### Directions for this task
Could you multiply the click coordinates in the answers by 2.35, round each to a whole number with halves going up, and write out again every line from the one containing "554x392 pixels. At" through the one containing "(1004, 377)", requests included? Leave all other numbers and text unchanged.

### Data excerpts
□ □ □ □

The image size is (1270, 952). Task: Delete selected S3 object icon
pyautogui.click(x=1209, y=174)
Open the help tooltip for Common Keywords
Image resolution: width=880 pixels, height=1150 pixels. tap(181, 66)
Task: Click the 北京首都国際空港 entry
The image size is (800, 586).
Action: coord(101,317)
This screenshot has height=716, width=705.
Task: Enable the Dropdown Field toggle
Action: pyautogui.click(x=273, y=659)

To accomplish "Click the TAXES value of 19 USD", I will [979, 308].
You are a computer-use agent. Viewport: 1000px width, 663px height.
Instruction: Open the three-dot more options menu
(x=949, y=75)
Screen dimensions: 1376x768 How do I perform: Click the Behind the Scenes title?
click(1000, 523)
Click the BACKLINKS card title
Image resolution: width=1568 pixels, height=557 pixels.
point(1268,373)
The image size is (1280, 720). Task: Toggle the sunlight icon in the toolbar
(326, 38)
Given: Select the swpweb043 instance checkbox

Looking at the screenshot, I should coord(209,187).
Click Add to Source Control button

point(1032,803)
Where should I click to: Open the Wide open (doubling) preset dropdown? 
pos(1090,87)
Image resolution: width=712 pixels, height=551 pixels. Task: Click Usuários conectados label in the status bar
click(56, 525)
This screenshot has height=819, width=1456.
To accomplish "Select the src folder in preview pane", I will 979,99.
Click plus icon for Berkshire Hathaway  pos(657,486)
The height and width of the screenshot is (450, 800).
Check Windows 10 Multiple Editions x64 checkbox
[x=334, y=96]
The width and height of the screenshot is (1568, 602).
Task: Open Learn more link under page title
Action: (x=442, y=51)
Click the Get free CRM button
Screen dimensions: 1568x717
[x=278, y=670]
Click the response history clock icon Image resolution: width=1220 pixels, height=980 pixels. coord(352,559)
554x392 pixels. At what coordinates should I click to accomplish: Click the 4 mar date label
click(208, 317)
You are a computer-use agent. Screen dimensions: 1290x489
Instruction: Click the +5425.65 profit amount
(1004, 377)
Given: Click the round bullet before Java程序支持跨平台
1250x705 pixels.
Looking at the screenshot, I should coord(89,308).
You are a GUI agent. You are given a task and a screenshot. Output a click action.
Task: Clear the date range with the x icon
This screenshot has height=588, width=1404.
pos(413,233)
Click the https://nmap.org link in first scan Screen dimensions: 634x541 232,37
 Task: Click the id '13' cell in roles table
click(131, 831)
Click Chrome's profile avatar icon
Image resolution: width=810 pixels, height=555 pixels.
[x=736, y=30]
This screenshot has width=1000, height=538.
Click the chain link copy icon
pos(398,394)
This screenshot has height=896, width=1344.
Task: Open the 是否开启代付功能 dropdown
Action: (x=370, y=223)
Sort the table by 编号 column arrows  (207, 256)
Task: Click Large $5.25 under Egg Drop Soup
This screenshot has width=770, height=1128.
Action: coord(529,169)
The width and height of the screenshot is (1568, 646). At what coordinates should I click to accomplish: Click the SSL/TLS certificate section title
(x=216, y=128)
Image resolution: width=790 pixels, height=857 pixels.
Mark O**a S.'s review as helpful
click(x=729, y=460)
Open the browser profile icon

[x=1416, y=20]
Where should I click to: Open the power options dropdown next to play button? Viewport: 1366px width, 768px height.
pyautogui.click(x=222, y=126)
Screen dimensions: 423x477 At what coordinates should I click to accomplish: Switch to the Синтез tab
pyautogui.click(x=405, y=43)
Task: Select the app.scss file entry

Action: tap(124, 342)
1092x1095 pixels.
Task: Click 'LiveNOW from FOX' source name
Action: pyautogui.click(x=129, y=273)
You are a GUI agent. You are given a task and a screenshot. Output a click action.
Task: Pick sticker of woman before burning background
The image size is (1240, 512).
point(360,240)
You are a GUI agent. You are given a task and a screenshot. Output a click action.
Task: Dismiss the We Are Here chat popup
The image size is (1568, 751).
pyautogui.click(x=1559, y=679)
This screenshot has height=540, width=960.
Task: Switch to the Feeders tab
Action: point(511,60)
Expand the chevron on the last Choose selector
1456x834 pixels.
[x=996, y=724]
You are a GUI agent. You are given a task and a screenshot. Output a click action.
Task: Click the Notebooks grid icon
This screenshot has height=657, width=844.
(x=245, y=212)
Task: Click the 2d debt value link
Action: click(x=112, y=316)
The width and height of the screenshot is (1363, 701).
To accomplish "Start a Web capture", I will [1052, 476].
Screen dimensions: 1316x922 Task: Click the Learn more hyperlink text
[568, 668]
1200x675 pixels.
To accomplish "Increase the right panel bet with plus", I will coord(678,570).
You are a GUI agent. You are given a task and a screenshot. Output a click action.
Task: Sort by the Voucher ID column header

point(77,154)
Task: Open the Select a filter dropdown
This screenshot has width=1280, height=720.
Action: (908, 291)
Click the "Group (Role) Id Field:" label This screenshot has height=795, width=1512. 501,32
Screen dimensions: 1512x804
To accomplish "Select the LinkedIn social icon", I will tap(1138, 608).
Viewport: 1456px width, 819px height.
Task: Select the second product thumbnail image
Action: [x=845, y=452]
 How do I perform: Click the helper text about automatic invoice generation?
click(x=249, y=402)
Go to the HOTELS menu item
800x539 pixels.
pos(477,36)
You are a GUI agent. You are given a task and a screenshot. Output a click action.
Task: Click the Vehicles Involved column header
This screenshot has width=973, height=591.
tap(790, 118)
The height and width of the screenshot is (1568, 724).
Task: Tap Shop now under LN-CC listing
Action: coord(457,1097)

□ □ □ □

### Final answer
554x392 pixels. At what coordinates should I click to accomplish: Click the 4 mar date label
click(489, 745)
You are a computer-use agent. Screen dimensions: 1290x489
Instruction: Click the +5425.65 profit amount
(2359, 886)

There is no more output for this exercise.